AVAILABLE DATA:
● ● ● ●
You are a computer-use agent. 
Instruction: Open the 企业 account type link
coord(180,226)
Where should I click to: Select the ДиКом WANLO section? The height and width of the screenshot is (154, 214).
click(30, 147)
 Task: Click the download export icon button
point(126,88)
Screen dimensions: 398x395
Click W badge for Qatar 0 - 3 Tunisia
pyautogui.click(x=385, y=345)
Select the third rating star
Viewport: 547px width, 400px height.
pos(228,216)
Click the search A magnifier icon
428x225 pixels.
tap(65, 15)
● ● ● ●
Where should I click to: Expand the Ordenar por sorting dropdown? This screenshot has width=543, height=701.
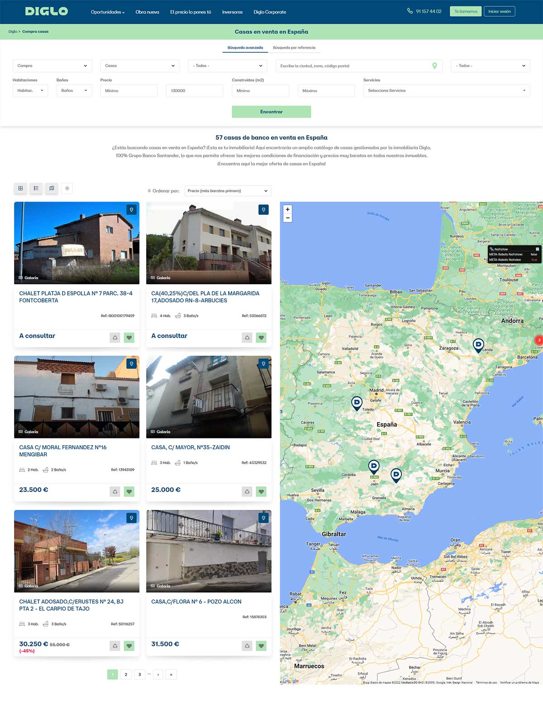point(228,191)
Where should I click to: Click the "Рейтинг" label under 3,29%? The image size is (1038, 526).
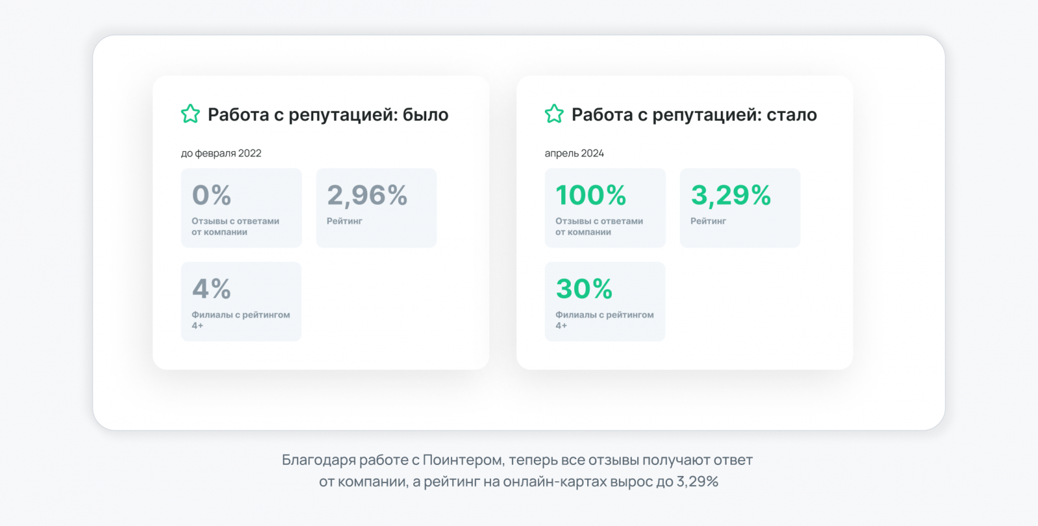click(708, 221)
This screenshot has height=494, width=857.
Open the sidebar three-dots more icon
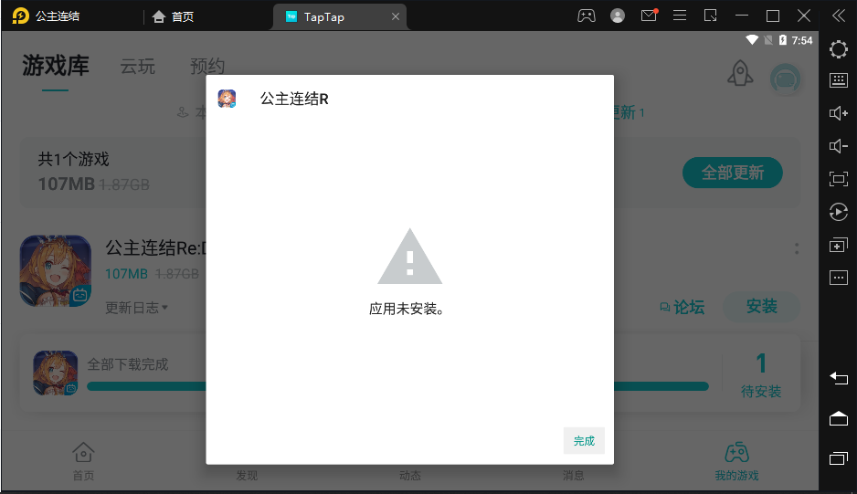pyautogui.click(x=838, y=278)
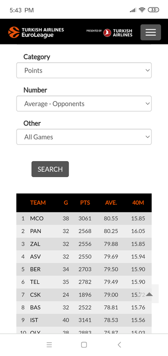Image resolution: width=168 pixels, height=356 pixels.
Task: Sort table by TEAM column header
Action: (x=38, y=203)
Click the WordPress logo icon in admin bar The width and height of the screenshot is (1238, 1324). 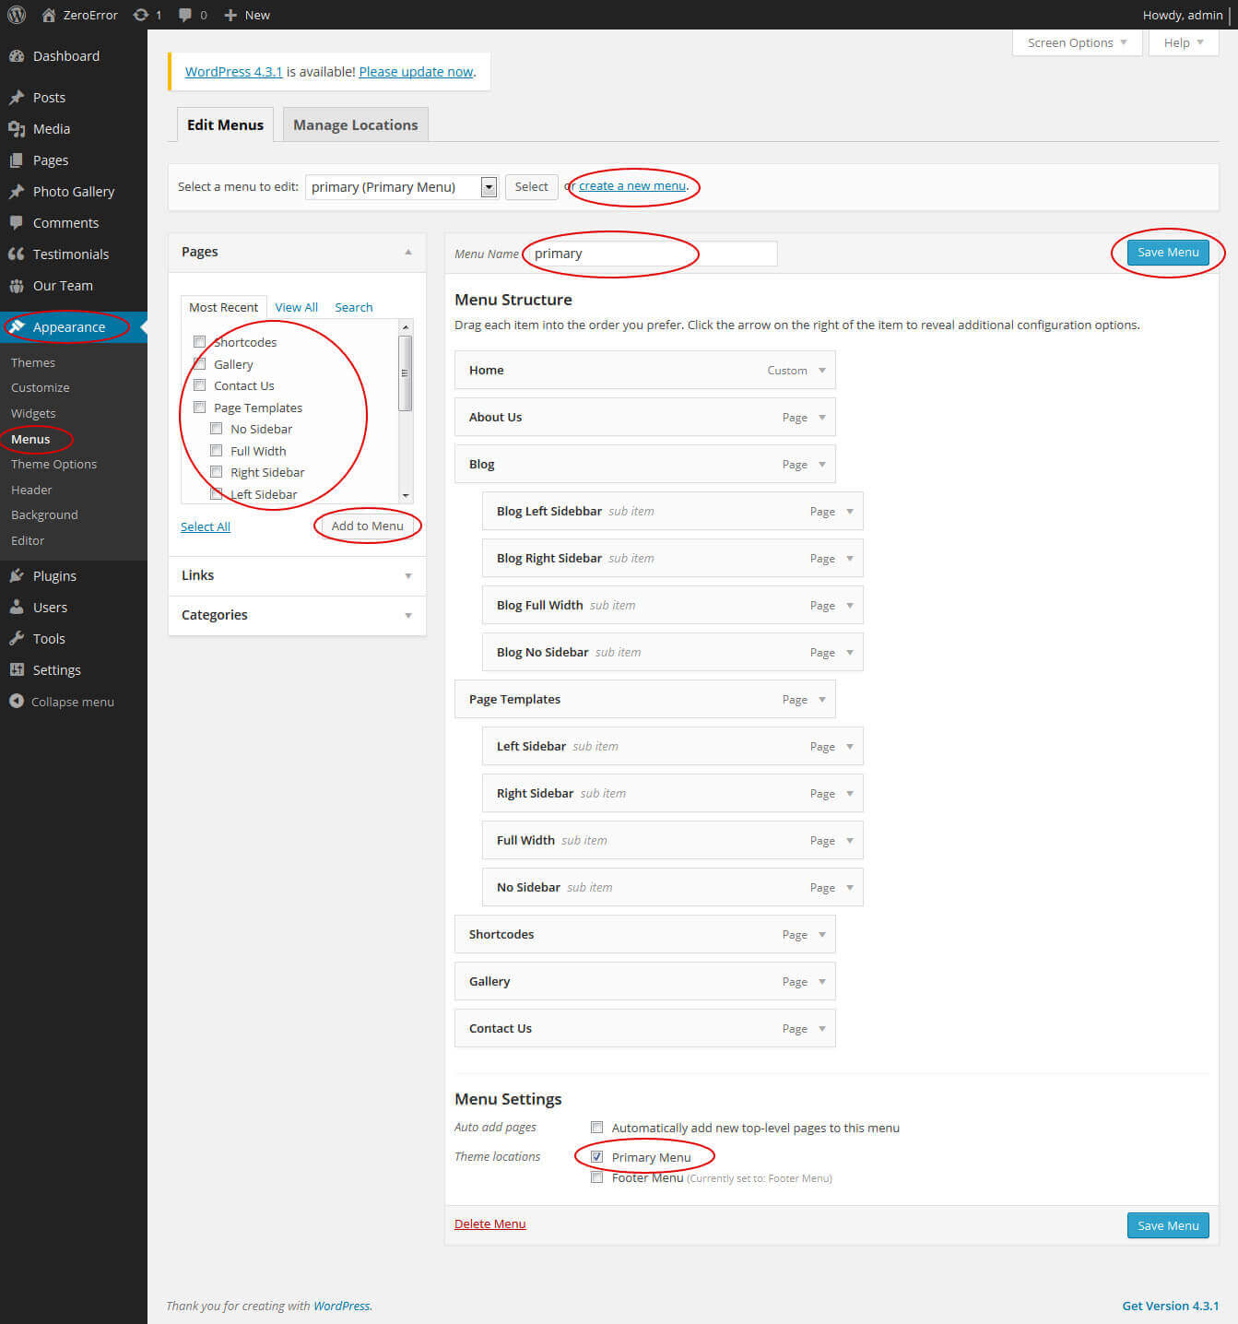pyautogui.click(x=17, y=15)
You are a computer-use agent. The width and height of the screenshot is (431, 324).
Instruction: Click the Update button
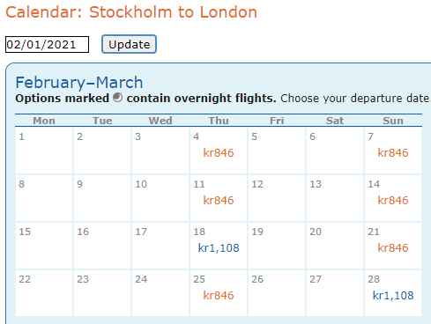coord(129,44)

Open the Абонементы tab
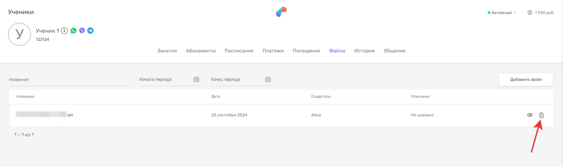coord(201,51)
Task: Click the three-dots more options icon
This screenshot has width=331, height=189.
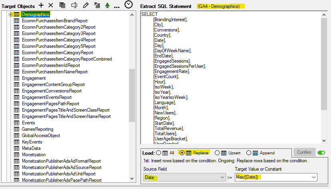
● ● ● ●
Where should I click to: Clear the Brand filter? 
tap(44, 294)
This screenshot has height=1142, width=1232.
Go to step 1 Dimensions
● ● ● ●
TO DO: From the entries above, work out the number of lines containing the string "agent" and give that number by itself.

RESULT OF THE TASK: 2